Let $I$ be an injective $R$-module and $0\rightarrow A\stackrel{\mu} \rightarrow B \stackrel{\epsilon}\rightarrow C\rightarrow 0$ be an exact sequence. I was proving that the induced sequence $$0 \rightarrow {\rm Hom}_R(C,I) \stackrel{\epsilon^*}\rightarrow {\rm Hom}_R(B,I)\stackrel{\mu^*} \rightarrow {\rm Hom}_R(A,I) \rightarrow 0$$ is exact. I confused at one point. I first proved the following:
$\epsilon^*$ is injective, $\mu^*$ is surjective and $Im(\epsilon^*)\subseteq \ker(\mu^*)$. While proving reverse inequality in last, I arrived at something wrong thing.
(1) Let $\psi\in\ker(\mu^*)$. Hence $\psi:B\rightarrow I$ with $\mu^*(\psi)=0$ i.e. $\psi\mu=0$.
(2) Hence we have following commutative diagram (first) with $I$ injective module. This says that for the zero homomoephism from $A$ to $I$, and the monomorphism $\mu:A\rightarrow B$, there exists $\psi:B\rightarrow I$ such that diagram commutes.
(3) But for zero map from $A$ to $I$, the zero map from $B$ to $I$ also satisfies the commutativity of diagram (second figure).
(4) By uniqueness in the definition of injective module, we must have $\psi=0$.
(5) Thus $\psi \in \ker(\mu^*)$ implies $\psi=0$, i.e. $\mu^*$ is injective!

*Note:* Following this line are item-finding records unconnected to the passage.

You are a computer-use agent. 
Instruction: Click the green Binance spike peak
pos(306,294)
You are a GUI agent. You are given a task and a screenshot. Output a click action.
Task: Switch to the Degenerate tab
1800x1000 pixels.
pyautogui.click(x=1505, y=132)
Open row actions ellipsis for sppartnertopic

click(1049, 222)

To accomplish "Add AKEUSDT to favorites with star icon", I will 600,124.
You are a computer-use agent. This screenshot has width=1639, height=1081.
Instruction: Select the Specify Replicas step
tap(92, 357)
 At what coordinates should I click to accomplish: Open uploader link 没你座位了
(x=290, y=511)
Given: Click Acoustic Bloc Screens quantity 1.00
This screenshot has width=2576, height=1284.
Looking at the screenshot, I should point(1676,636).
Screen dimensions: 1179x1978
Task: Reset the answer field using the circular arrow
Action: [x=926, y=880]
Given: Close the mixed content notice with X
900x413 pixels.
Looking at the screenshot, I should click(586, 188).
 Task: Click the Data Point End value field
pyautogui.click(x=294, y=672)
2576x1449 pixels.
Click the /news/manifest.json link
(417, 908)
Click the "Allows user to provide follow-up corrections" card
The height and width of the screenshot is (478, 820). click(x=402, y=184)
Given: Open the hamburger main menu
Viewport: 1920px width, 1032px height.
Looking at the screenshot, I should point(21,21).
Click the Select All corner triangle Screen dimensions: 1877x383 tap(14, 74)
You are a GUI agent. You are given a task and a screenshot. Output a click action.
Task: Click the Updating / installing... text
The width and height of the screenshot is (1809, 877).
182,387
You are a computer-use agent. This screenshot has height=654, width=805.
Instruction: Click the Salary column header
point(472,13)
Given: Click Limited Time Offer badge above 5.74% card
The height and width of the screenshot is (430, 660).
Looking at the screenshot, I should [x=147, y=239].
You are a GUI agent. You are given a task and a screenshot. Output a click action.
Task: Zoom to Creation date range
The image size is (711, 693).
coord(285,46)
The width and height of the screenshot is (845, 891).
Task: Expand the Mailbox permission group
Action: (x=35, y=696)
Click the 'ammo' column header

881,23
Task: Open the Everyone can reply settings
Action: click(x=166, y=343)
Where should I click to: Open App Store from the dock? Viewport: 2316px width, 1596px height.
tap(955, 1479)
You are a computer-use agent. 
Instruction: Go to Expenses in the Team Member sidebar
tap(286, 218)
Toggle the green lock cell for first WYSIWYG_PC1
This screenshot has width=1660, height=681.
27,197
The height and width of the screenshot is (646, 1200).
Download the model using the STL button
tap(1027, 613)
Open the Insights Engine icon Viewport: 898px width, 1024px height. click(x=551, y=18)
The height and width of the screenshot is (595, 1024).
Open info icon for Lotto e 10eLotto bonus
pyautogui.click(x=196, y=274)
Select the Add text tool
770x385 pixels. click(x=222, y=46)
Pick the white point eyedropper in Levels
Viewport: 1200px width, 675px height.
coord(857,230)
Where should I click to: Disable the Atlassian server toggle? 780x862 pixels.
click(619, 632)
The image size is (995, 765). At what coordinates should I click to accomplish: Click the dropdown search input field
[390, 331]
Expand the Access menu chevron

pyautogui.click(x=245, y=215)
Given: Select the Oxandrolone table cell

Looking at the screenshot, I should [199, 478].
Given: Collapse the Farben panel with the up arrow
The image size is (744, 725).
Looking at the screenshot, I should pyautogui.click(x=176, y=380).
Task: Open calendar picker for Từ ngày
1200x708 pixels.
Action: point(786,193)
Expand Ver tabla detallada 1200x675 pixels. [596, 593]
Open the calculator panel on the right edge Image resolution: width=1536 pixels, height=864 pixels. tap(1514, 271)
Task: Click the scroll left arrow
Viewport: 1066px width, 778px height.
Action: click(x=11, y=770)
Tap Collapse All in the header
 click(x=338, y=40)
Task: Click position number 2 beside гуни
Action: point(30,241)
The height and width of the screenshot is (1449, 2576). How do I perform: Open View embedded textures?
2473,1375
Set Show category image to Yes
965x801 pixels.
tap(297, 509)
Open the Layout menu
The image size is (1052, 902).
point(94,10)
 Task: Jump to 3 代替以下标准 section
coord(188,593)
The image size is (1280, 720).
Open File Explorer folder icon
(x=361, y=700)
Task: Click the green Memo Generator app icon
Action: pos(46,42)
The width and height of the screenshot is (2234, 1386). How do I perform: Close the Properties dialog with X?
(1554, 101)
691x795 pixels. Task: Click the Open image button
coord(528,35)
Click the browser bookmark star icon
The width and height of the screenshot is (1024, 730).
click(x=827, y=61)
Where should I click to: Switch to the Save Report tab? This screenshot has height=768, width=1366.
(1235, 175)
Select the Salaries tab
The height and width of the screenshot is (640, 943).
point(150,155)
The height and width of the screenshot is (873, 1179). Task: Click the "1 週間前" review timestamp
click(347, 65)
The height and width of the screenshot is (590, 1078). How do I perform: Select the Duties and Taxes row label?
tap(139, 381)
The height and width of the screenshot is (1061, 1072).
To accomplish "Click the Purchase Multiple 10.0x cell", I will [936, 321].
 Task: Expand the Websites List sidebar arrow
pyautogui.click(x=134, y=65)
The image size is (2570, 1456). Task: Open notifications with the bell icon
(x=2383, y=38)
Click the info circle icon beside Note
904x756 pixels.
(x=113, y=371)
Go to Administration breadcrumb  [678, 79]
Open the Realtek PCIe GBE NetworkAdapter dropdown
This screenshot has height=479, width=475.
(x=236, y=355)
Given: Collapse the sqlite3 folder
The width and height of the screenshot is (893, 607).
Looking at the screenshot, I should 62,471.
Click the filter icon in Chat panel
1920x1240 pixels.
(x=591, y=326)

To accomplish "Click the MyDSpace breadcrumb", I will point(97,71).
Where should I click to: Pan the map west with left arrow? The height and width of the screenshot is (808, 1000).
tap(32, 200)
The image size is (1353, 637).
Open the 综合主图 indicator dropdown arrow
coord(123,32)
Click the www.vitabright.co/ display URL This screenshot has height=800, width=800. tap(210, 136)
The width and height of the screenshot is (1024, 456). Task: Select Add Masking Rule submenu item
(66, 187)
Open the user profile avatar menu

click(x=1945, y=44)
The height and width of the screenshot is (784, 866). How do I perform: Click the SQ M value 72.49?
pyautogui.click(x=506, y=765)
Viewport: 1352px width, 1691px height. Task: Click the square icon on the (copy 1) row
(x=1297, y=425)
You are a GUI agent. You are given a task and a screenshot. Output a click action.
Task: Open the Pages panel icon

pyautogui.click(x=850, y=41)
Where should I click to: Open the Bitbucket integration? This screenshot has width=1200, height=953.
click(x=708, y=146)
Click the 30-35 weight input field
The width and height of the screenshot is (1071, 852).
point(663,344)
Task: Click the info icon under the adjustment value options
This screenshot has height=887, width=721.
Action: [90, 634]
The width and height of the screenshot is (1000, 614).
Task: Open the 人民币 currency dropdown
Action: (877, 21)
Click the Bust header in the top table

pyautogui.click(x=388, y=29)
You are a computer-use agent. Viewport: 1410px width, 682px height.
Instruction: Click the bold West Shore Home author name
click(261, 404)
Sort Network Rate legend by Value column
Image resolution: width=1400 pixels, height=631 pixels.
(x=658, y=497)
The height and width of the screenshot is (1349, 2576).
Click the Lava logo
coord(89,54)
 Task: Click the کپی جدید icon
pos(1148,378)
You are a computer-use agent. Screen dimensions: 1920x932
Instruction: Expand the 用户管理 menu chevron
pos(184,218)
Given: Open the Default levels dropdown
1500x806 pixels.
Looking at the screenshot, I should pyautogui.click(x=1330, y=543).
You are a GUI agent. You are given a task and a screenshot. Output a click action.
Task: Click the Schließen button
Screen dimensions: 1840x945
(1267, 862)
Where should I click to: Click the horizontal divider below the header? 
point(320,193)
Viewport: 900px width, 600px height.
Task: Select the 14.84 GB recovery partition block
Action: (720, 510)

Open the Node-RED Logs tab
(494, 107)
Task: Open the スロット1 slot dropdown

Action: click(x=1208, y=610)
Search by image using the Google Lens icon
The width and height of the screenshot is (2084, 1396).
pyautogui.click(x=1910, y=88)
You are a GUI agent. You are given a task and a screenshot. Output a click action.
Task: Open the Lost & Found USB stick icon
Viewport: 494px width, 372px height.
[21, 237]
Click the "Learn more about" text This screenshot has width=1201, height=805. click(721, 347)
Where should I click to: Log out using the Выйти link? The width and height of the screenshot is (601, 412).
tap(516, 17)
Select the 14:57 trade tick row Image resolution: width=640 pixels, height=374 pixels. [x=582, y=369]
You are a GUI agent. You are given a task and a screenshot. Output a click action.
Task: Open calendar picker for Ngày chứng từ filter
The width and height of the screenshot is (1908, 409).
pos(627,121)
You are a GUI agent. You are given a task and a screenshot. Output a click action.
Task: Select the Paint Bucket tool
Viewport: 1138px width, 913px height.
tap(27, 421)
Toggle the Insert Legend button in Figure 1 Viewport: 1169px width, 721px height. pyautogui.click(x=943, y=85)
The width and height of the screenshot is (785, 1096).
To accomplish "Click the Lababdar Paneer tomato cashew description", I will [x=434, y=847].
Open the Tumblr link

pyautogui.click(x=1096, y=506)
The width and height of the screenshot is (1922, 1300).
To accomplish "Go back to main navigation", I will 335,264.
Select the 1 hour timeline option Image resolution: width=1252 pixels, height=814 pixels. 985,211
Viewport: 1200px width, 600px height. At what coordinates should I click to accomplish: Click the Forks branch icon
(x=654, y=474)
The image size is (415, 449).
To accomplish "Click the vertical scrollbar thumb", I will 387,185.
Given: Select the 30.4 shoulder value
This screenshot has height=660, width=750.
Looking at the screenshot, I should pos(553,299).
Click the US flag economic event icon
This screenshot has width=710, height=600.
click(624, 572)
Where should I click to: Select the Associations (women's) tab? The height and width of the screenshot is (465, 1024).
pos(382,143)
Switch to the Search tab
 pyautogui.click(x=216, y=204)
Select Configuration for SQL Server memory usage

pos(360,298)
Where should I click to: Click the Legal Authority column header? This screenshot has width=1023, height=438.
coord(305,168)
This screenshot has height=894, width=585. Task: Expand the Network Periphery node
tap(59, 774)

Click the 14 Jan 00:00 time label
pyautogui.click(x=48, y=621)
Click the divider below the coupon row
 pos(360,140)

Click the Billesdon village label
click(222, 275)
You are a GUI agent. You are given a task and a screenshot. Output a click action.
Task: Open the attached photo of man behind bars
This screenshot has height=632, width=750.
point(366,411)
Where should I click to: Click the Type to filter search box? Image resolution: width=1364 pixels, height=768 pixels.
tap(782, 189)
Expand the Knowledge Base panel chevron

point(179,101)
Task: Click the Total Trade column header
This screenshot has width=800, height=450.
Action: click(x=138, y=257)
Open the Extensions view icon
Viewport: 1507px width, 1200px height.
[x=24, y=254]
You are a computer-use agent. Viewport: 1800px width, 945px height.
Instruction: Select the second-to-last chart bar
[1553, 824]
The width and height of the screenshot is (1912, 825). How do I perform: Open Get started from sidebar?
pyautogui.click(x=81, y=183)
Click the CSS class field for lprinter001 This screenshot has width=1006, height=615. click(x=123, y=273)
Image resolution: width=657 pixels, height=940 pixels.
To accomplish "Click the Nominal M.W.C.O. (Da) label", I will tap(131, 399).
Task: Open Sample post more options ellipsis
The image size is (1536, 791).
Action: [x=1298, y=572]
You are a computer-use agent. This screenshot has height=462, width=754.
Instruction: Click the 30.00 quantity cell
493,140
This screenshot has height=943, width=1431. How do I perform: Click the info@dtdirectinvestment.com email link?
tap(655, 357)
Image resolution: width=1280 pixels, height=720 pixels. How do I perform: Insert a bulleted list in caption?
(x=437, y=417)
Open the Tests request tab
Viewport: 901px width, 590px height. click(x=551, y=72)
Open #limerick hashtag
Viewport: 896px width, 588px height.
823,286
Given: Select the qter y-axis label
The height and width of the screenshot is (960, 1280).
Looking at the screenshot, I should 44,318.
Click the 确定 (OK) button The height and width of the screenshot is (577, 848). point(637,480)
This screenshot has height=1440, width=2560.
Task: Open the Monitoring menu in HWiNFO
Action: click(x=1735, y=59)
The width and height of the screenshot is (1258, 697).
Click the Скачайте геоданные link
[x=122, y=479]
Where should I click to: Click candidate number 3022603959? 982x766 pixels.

Where I am wrong in the arguments?
There is a mistake in $(4)$, I think. The universal property for injectivity does not claim uniqueness. It only says that each module homomorphism $A\rightarrow I$ can be lifted to a module homomorphism $B\rightarrow I$, such that the diagram commutes. So there exists such a map, but it is not unique, of course. Same for projective module, in the dual version.